The 2,300-square-foot lodge at Piedmont was completed in 1968 to provide camping facilities for a 32-member troop or for training events. The first Murfreesboro Day Camp at Camp Piedmont was held in 1968 with 41 girls attending and five staff members. Today, nearly 50 years later, Camp Piedmont hosts between 150 and 200 Girl Scouts and staff members each summer.
“Camp Piedmont sits near the foot of Pilot Knob, a hill that is the highest point of land in Rutherford County, rising approximately 600 feet from its base,” says Cindy Robinson, the director of the Murfreesboro Day Camp at Piedmont and Archivist and Historian for the Girl Scout Council of Middle Tennessee. “No one knows who coined the name ‘Pilot Knob.’ It was called that when the first settlers came to this area. Native Americans used it as a guide point, a lookout, and a location for sending smoke signals,” Robinson says.

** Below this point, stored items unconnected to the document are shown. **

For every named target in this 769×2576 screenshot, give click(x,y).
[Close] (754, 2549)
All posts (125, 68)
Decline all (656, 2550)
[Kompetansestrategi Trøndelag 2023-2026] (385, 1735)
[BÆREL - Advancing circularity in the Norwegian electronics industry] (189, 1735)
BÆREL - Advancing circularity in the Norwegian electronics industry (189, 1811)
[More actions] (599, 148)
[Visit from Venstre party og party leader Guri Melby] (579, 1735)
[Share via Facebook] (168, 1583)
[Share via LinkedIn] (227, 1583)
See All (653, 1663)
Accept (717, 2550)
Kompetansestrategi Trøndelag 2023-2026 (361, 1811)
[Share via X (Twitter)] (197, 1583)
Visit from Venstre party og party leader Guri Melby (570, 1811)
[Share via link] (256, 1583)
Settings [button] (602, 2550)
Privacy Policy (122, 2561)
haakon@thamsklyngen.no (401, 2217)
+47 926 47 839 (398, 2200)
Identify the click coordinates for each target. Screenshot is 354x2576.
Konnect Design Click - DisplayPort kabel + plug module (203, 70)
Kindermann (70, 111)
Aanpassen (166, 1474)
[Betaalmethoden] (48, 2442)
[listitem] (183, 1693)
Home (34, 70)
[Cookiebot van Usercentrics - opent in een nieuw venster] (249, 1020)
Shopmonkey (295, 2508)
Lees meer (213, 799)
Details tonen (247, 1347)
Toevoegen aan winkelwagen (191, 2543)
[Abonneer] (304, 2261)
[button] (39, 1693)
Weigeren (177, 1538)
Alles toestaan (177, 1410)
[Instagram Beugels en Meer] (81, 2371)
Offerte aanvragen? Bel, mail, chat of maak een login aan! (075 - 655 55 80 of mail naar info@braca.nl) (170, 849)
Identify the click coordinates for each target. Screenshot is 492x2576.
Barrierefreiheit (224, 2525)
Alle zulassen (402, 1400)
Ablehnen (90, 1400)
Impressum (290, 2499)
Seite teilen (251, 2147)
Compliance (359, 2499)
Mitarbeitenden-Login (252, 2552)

“During the Civil War, both the North and South considered Pilot Knob important enough that there were several skirmishes in the area over who had possession of it. It was very important during the battle of Stones River and was used as a signal station, and with a telescope you could see the courthouse in downtown Murfreesboro,” Robinson continued. Even today, on a clear day, you can see Murfreesboro from the peak of the hill. The current owner has graciously allowed some Girl Scouts to climb it, including Cindy and Laura Robinson and some other adults and older girl campers.
To celebrate the 50-year anniversary of Camp Piedmont, the day camp theme this year was “Peace, Love and Piedmont,” with many of the camp activities reminiscent of the late 1960s. Girl scouts of all ages were able to experience Camp Piedmont like the first scouts to camp there in 1967 by learning to do macrame, tie-dye, spin art and other period crafts. Campers earned original 60s-era vintage Girl Scout badges that they will be able to wear on their uniforms. In keeping with Girl Scout tradition, everyone participated in the outdoor skills program, which teaches campers about outdoor cooking, nature study, toolcraft, first aid and safety. As a special service project, the girls made cards and posters expressing their appreciation to Mrs. Bertha Chrietzberg for her efforts in establishing Camp Piedmont.
On the last day of day camp this year, Ms. Robinson arranged a display of vintage 1960s Girl Scout camp equipment and uniforms in the lodge with a presentation on the history of Camp Piedmont. Campers learned more about what Camp Piedmont was like for its earliest campers, the history of the camp and how the Girl Scout traditions followed by previous generations continue today. Families of the campers were invited for a picnic lunch and birthday cupcakes, and everyone enjoyed crafts, games, songs and other activities outside in the meadow.